American Radiator Building, seen from Bryant Park.
Photo belongs to me.

This past weekend, I took the bus from Boston to New York City to meet up with my husband, who was there for work reasons. Now, I know this probably isn’t the most common view in the world, but I kind of hate NYC. I’ve never lived there, but I usually find myself visiting once every couple years, and every time I arrive with high hopes and depart feeling angry, stressed, and overwhelmed. I hate the ubiquitous skyscrapers that block out the sun, darkening the streets even when skies are blue. I hate the garbage piled on sidewalks; the smell of piss and trash in alleyways; the scaffolding and construction on every other street. And most of all, I hate the crush of humanity elbowing me aside, reminding me that I am nothing, as important as a single drop of water in a vast ocean. In New York, I am anonymous, meaningless, and hopeless.
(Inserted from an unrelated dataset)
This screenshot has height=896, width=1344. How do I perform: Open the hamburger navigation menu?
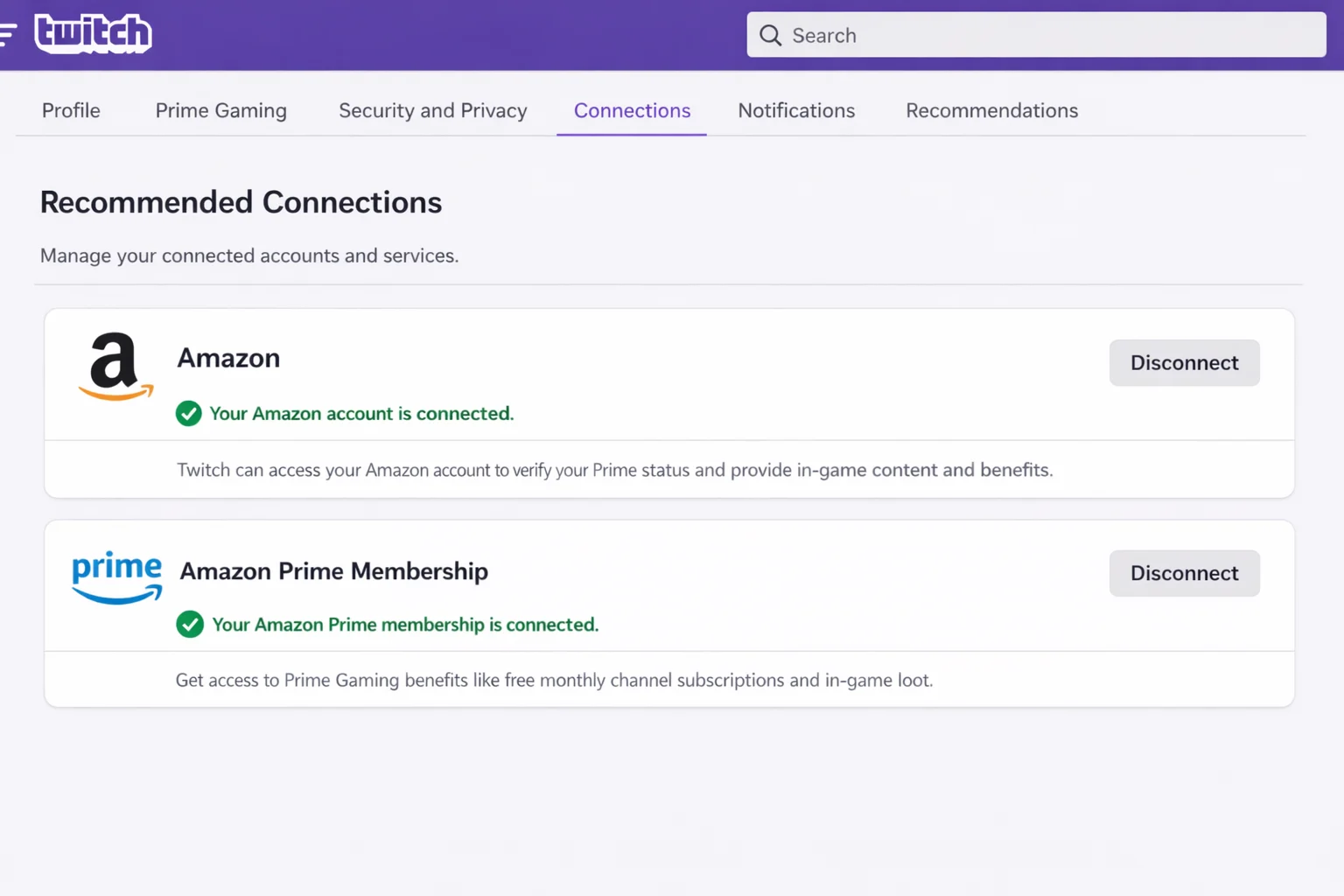click(x=8, y=34)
But something about this visit was different. Maybe it was because the weather was perfect. Maybe it was because we had no stressful itinerary, nothing we had to do or see or visit. Maybe it was because we avoided Times Square like the plague. But for whatever reason, I actually enjoyed myself in New York City. Relaxing in Bryant Park, I could close my eyes and hear the rhythms of New York: the steady heartbeat of a million footsteps on pavement; the thrum of a thousand subway trains rushing through underground tunnels; the syncopated beeping of hundreds of impatient yellow cabs. Gazing at the skyscrapers, I didn’t see ugly monoliths but the syncretism of history, architecture, and industry. Instead of a pockmark on the face of a nation, I saw instead a beating heart, vital and alive.

I wasn’t always a city girl–I grew up in a small town in the South. But since I graduated college I’ve lived in Washington DC, London, and now Boston. I’ve come to love cities, with their contradictory personalities and fast-paced cultures. And the longer I’ve spent living in cities, the more I’ve realized that each one has its own identity, individual and unique. They are like people, complicated and hypocritical and beautiful, and you never stop learning new things about them.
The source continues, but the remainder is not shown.